Heute begeben wir uns mit dem SCT 700 an das untere Ende der preislichen Fahnenstange. Hört man die 60,- Euro Preisunterschied zum SCT 2000? Bekommt man für 179,- Euro tatsächlich bereits ein gutes Röhrenmikrofon? Und was hat das SCT 700, dass es sich so lange am Markt halten konnte?
Die technischen Daten des the t.bone SCT 700
Das t.bone SCT 700 ist ein Röhren-Großmembran-Kondensatormikrofon mit der Richtcharakteristik Superniere (während das SCT 2000 mit einer umschaltbaren Richtcharakteristik (Kugel, Niere, Acht) aufwarten kann). Befeuert wird das SCT 700 – wie seine beiden SCT-Kollegen, das 800er und 2000er auch, von einer 12AX7B-Röhre. Die sich hier aber nicht tauschen lässt, da fest auf der Platine verlötet. Auch die Goldmembran mit einem Durchmesser von 1,07‘‘ ist die Gleiche wie bei den beiden anderen SCT-Modellen. Insofern sollte die drei Mikrofone eigentlich recht ähnlich klingen – ich bin gespannt.
Den Frequenzbereich gibt der Hersteller mit 20 bis 20.000 Hz an, der maximale Schalldruck ist mit 115 dB etwas geringer als beim SCT 2000 (130 dB). Dafür unterbietet es das SCT 2000 mit einem Equivalent Noise Level von 10,8 dBA (SCT 2000: 16 dBA).
Röhrenmikrofone sind speziell
Röhrenmikrofone sind zwar auch heute lange nicht so weit verbreitet wie die aktuellen Mikrofone mit Transistor-Vorverstärkung, erfreuen sich aber dennoch immer größer werdender Beliebtheit. Was vor allem am weichen Übersteuerungsverhalten von Röhrenschaltungen liegt, das geeignet ist, Obertöne zu produzieren und so den Sound etwas dichter zu machen. Zudem klingen sie etwas wärmer und reagieren schnell auf Pegelspitzen, während sie bei zu hohem Pegel durch leichte Kompression dezent kratzig und harsch klingen können. Dadurch sind sie besonders bei Sprach- und Gesangsaufnahmen gefragt, weil sie so die Stimme noch mehr in den Vordergrund bringen.
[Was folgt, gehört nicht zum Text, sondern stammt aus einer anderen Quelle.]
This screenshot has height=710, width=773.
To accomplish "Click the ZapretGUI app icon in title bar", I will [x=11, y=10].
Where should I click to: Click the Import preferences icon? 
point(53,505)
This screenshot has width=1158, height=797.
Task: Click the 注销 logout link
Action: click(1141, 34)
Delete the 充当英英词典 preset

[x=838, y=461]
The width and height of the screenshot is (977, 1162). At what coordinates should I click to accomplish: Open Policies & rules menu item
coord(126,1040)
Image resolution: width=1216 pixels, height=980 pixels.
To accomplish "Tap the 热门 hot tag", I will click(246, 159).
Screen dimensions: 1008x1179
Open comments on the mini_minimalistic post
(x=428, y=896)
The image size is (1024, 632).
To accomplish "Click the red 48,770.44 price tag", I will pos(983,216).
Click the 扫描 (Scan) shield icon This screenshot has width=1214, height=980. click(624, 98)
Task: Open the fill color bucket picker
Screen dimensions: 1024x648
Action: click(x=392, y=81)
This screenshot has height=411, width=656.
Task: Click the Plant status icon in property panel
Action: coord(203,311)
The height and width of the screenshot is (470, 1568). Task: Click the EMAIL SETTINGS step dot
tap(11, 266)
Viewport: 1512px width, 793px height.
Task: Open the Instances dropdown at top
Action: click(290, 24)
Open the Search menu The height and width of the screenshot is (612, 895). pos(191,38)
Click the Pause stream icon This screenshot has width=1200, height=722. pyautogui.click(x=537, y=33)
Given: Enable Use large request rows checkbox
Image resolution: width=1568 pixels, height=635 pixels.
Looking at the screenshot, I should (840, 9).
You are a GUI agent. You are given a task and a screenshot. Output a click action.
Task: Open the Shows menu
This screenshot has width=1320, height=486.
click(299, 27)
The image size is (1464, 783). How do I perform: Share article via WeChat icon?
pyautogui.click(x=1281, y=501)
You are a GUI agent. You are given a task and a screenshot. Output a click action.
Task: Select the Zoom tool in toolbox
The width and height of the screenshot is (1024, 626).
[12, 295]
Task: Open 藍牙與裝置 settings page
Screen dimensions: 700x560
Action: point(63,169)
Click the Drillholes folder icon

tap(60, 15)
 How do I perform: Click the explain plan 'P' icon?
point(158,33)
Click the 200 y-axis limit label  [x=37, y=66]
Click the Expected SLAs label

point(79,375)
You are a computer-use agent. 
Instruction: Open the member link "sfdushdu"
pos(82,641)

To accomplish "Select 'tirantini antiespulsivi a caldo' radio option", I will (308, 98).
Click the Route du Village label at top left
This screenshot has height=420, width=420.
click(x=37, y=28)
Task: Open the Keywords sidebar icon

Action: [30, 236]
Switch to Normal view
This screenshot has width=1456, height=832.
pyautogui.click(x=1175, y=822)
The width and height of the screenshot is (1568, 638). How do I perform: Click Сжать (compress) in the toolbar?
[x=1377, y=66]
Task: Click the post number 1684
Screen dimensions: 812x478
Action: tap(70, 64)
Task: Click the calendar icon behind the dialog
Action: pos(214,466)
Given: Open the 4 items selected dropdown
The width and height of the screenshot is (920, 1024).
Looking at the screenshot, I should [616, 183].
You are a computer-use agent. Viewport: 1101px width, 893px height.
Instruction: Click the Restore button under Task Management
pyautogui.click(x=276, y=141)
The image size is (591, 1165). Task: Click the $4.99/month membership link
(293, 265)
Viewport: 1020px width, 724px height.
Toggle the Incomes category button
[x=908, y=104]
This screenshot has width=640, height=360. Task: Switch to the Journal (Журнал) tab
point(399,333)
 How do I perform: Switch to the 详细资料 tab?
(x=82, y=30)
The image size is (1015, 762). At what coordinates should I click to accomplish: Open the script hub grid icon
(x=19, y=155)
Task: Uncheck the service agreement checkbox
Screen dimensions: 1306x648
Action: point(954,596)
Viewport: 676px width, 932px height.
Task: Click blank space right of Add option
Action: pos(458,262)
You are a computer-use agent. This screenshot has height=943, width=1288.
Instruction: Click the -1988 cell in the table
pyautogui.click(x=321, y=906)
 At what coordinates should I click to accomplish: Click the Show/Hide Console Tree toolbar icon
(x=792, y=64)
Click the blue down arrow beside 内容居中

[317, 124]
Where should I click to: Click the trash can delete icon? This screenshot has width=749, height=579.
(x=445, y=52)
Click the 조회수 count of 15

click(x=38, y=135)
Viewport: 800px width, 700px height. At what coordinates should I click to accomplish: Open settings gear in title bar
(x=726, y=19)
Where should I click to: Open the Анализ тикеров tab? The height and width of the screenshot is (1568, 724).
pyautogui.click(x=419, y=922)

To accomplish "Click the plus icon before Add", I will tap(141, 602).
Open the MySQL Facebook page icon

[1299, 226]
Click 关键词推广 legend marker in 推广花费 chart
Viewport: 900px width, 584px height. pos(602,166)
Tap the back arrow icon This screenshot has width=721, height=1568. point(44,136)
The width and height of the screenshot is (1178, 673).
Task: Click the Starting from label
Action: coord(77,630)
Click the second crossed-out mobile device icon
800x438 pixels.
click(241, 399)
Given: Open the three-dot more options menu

Andererseits sind sie aber – aufgrund der Röhre – auch empfindlicher und etwas sensibler als ihre Transistor-Kollegen. So wie wir morgens erst einmal einen Kaffee brauchen, zeigt sich auch ein Röhrenmikro etwas unwillig, wenn es aus dem Stand direkt an die Arbeit gehen soll. Da sollte man ihnen besser ein paar Minuten Aufwärmzeit gönnen (und nach getaner Arbeit auch etwas Zeit zum Abkühlen). Auch mag es keine Erschütterungen – „Drop the Mic“ oder heftiges Reinpusten ist bei einer Röhre keine wirklich gute Idee. Ähnliches gilt für das Anschließen an ein bereits laufendes Netzteil, da eventuelle Spannungsspitzen Gift für die Röhre und die Mikrofonkapsel sein können.
Wer mehr über das Mysterium „Röhre“ erfahren möchte, dem sei unser Artikel „Alles rund um Röhrensound für Musiker und Tonstudios“ empfohlen.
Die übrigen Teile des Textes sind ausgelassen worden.